• _Work required_:
Go through the data and count the lines holding the string "computer". Write only the number.

Dataset entries:
• • • • • • •

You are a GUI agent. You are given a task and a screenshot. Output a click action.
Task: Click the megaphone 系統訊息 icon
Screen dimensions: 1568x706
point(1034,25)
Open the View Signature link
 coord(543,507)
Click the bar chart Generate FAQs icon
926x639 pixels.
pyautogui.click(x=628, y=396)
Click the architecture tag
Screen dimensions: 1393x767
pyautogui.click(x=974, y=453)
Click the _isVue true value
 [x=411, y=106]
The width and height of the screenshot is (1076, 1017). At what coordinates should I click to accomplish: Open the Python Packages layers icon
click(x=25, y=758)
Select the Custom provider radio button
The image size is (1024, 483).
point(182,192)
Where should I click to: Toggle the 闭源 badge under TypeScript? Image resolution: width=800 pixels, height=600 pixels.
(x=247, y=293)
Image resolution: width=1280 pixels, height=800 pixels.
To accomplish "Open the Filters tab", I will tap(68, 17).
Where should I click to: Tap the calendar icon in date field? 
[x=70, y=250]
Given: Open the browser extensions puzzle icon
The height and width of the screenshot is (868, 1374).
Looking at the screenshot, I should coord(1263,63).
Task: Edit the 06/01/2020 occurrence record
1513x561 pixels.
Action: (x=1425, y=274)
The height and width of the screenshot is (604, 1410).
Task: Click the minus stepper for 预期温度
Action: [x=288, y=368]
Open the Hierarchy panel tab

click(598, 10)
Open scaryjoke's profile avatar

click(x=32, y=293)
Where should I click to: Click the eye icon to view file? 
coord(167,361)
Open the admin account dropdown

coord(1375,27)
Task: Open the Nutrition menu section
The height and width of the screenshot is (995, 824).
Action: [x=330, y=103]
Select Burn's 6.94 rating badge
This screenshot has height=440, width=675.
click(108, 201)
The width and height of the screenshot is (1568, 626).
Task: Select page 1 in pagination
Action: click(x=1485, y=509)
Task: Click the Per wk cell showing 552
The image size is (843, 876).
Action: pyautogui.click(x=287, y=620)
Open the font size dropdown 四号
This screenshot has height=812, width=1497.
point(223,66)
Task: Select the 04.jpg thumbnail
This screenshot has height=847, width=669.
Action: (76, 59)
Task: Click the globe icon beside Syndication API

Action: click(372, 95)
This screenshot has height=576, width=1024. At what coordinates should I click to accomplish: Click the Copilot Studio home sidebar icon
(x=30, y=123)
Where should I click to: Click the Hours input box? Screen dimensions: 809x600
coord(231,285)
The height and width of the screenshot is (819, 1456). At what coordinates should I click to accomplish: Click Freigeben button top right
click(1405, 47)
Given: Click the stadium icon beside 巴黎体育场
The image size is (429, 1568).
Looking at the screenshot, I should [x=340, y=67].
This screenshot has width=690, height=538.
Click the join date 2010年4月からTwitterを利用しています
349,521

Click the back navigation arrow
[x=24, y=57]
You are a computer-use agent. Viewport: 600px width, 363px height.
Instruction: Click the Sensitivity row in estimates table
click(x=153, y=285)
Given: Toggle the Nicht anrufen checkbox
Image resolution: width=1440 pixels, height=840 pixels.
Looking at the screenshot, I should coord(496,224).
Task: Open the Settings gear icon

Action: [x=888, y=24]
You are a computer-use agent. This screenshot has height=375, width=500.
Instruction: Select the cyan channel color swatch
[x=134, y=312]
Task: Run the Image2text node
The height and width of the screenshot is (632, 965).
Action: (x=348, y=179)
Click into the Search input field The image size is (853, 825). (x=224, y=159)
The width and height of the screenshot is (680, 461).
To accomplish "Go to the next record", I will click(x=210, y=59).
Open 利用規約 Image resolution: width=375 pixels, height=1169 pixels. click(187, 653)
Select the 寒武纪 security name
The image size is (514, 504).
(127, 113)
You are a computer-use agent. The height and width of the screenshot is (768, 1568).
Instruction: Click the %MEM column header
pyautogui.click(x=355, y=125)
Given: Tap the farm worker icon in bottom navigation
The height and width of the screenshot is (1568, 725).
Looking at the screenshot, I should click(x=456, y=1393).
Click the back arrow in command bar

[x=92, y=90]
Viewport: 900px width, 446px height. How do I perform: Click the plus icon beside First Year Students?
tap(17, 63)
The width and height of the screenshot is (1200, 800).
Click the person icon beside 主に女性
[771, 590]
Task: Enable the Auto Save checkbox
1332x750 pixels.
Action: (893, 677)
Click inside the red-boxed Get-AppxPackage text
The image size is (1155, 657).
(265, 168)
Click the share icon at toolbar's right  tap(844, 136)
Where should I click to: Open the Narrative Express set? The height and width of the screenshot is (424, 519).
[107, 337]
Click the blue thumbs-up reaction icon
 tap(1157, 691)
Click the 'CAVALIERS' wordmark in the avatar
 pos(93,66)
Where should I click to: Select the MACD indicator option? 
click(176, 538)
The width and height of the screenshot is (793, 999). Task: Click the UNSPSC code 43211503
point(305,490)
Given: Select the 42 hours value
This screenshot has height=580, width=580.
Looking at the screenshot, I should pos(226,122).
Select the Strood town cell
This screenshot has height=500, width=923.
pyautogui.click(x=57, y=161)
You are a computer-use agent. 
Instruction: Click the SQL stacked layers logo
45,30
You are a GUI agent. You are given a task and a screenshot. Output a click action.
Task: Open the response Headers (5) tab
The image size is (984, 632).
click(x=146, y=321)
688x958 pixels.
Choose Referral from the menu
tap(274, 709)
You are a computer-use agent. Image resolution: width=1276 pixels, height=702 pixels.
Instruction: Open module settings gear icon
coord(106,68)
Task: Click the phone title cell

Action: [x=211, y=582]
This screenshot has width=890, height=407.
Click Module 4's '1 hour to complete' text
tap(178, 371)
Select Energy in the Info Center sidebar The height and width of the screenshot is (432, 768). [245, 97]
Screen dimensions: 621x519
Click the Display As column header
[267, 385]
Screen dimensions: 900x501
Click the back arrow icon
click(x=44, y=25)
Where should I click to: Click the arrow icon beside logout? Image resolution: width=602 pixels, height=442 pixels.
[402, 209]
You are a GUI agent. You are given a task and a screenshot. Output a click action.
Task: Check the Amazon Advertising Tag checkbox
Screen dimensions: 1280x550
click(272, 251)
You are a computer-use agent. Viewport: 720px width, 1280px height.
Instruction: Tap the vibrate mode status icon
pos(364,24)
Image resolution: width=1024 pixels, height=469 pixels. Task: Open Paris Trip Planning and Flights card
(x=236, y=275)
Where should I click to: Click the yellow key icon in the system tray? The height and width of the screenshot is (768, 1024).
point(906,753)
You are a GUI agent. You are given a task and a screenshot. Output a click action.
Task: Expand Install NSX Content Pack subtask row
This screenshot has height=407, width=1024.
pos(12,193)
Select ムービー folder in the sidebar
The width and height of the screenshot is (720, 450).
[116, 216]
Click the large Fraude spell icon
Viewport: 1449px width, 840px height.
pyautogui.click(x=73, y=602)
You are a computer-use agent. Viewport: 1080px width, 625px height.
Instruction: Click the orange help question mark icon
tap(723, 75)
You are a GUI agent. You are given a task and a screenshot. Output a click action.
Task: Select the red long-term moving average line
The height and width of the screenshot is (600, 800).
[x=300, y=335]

• • • • • • •

• _Solution_:
7